In the parliamentary exchange below, which measures does the speaker who cites the claimant count credit for the drop in figures? List every one.

SELECTED TEXT
* * * * * * * * *
As I said, manufacturing makes up a larger sector of the economy than when I became Chancellor, but there is a huge amount more to do to make the UK more competitive, to make our businesses more competitive, and to improve skills for our manufacturers and the like. I have to say, and I suspect the hon. Lady agrees with me, that the idea of banning manufacturers from paying dividends would not be a particularly sensible way forward. Unfortunately, that is now the policy of the Labour party.
Is the Chancellor aware that since he took office in May 2010, the claimant count in my constituency has fallen by 62% and the youth unemployment count has fallen by 67%? Does he agree that reducing corporation tax, increasing the personal allowance and reforming welfare has caused these fantastic figures, and will he confirm that his long-term economic plan will continue?
We will absolutely deliver the plan in these more difficult economic conditions. As I say, the IMF has not revised down the UK’s growth forecast even though it has today revised down the global economic forecast. In Croydon and south London, we will continue with important transport infrastructure, and, indeed, do everything we can to back homeowners in my hon. Friend’s constituency—a group of people he particularly champions.
May I return the City Minister to the issue of the cancelled FCA inquiry into banking culture? The Parliamentary Commission on Banking Standards chaired by Mr Tyrie pointed to the “Murder on the Orient Express” excuse where everyone was partly responsible but no one was really to blame. The Minister said before that Ministers had no role in the cancellation of that inquiry. Will she say, yes or no, whether any civil servants did?
Points of order come after urgent questions, so I will await the hon. Lady’s inquiry with interest.
* * * * * * * * *
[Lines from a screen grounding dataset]
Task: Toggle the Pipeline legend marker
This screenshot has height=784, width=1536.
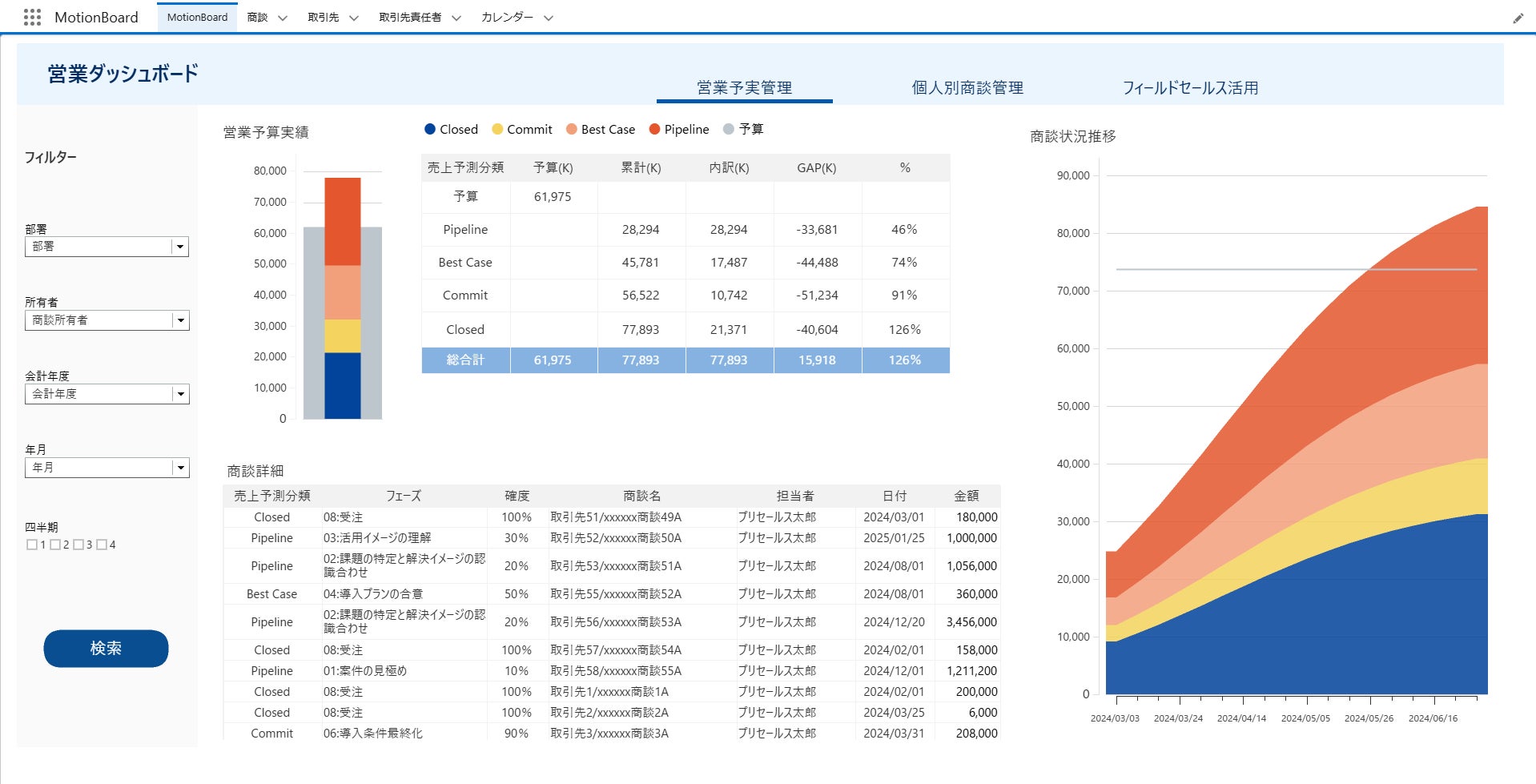Action: pos(654,129)
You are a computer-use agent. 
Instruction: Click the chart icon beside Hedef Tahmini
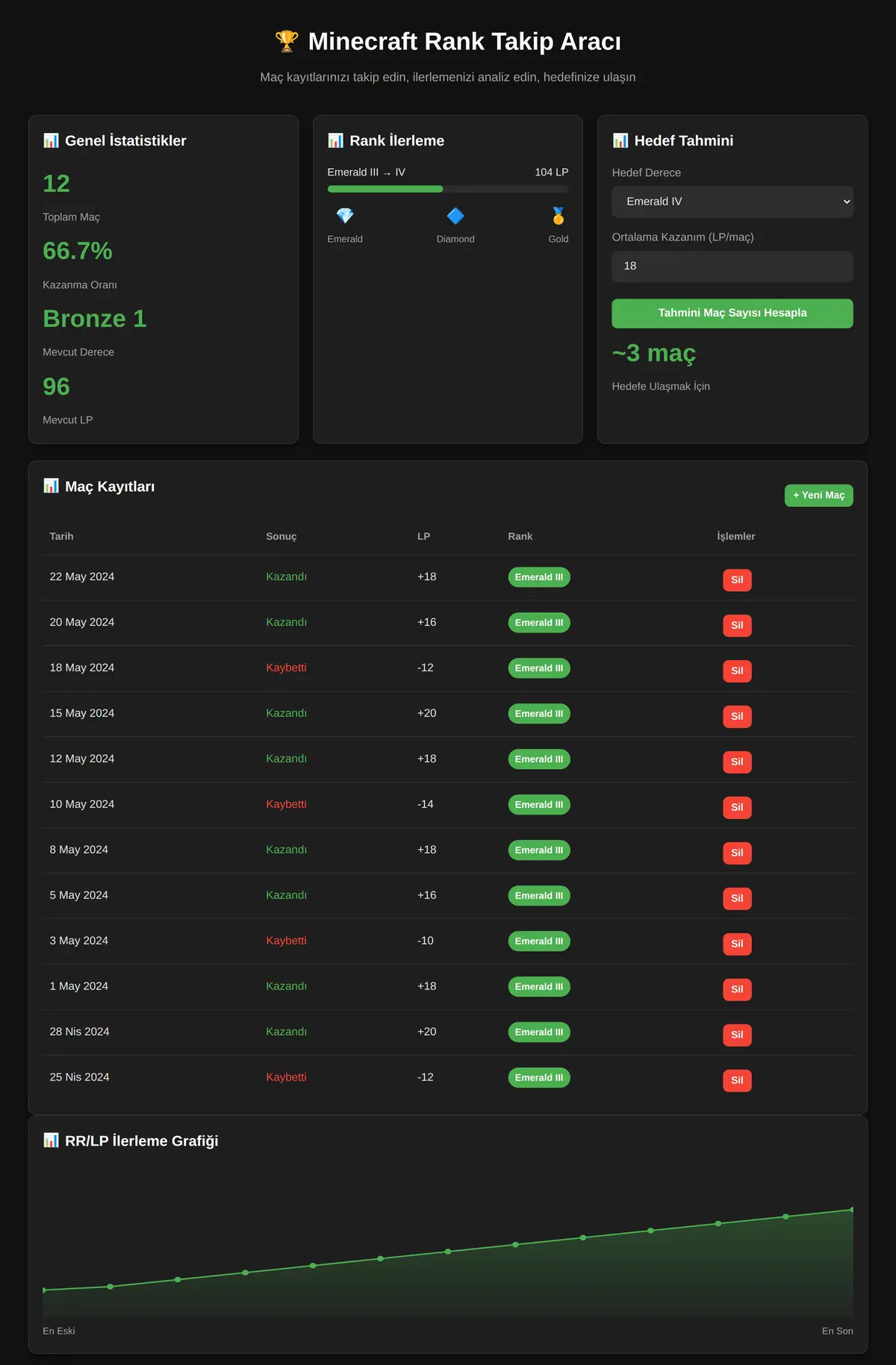[620, 140]
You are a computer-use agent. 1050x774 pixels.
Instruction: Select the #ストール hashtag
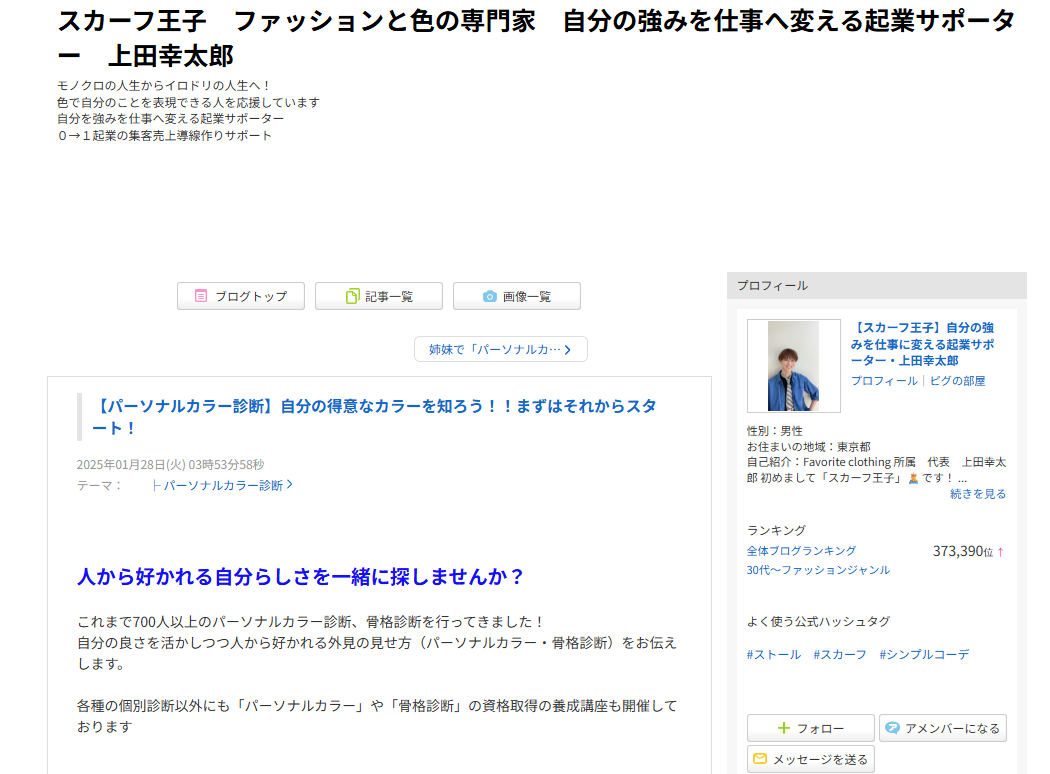[773, 655]
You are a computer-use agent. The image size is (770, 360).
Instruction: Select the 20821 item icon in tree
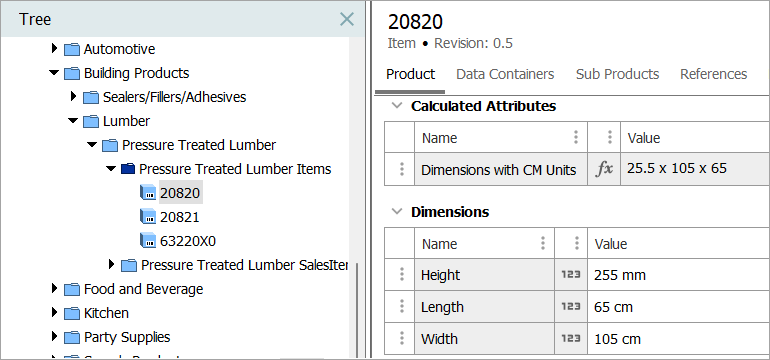(x=148, y=217)
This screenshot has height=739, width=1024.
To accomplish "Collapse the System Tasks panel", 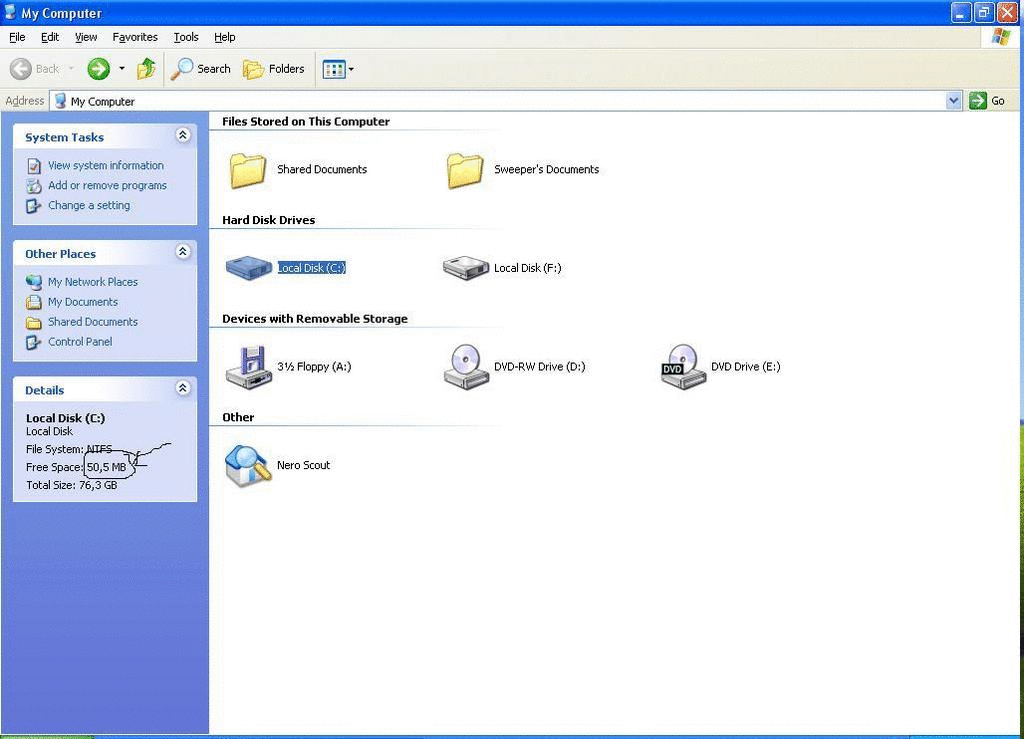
* * * * * * * * *
TASK RESULT
- Reducing corporation tax
- Increasing the personal allowance
- Reforming welfare